Oncoménopause : plus d’un médecin sur deux n’a jamais été formé à la prise en charge des patientes

La prise en charge de la ménopause chez les survivantes d’un cancer du sein reste encore peu enseignée dans la formation médicale. C’est ce que révèle une enquête exploratoire présentée par le Dr Fatma Ben Abid, oncologue à la Clinique d’Oncologie 16 Novembre de Rabat.

Réalisé auprès de 32 médecins, ce sondage met en lumière un déficit de formation sur un enjeu pourtant fréquent en oncologie. Selon les résultats, 53 % des praticiens interrogés déclarent n’avoir jamais suivi de formation spécifique sur la gestion de la ménopause chez les patientes atteintes d’un cancer du sein.

Par ailleurs, près de 19 % indiquent n’avoir bénéficié que d’une seule session de formation sur ce sujet. Seule une minorité rapporte avoir suivi plusieurs modules d’enseignement dédiés à cette problématique.
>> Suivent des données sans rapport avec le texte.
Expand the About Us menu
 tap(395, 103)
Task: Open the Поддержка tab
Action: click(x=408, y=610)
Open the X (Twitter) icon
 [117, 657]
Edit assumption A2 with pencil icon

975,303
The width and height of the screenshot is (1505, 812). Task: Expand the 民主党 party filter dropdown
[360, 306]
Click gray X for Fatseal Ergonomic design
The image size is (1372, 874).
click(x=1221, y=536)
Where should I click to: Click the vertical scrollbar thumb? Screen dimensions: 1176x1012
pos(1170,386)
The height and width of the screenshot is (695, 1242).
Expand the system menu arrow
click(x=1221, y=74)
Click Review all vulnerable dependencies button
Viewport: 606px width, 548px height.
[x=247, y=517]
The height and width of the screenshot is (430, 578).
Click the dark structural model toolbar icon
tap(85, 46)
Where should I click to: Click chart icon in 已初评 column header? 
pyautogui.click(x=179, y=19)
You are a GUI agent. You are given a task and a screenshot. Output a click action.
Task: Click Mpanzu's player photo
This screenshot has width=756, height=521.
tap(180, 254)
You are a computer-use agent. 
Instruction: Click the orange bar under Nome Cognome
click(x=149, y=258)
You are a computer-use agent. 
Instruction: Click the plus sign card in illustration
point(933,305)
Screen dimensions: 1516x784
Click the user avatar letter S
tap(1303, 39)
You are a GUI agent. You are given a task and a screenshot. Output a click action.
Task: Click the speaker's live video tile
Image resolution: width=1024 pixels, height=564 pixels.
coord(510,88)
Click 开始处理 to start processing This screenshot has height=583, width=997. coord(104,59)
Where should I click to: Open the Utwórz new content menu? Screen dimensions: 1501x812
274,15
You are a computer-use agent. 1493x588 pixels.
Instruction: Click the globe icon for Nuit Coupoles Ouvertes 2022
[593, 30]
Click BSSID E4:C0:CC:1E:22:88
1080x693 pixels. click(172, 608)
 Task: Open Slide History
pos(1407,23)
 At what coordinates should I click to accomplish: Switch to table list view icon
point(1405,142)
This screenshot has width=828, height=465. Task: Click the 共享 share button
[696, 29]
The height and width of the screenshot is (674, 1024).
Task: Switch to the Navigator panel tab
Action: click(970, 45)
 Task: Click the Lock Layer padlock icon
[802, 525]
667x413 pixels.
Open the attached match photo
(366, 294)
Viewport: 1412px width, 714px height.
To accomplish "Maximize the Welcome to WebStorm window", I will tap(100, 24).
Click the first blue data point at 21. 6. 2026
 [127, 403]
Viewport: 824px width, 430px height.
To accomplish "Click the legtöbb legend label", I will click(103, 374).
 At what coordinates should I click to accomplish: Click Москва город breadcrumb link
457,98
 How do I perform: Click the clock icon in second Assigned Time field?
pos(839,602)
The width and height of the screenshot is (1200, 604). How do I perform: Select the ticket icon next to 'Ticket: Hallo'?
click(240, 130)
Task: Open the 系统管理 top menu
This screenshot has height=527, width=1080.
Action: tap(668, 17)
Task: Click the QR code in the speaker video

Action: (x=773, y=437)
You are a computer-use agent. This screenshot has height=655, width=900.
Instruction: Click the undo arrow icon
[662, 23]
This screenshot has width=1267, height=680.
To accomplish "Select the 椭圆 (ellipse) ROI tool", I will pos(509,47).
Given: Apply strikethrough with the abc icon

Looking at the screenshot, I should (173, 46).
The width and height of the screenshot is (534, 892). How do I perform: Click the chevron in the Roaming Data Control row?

Ces résultats soulignent un manque de préparation des professionnels face à une réalité clinique fréquente dans le suivi des patientes après cancer.

Des symptômes qui dépassent les bouffées de chaleur

La ménopause liée aux traitements anticancéreux ne se limite pas aux symptômes vasomoteurs. Les patientes rapportent également de nombreux troubles génito-urinaires.

Sécheresse vaginale, douleurs lors des rapports, urgences urinaires ou infections récidivantes apparaissent fréquemment. Pourtant, ces symptômes restent souvent sous-diagnostiqués ou insuffisamment pris en charge.

Chez les survivantes d’un cancer du sein, les manifestations vasomotrices peuvent être plus intenses et plus durables que lors d’une ménopause naturelle. Elles perturbent souvent le sommeil, l’humeur et les capacités de concentration.

Ces effets impactent directement la qualité de vie. Ils influencent aussi l’adhésion aux traitements hormonaux prescrits après le cancer du sein. Dans certains cas, les symptômes conduisent à l’arrêt prématuré de la thérapie endocrinienne.

Pour les spécialistes, le suivi des survivantes ne doit pas se limiter au dépistage d’une éventuelle récidive. La prise en charge doit aussi intégrer les symptômes qui affectent la vie quotidienne des patientes.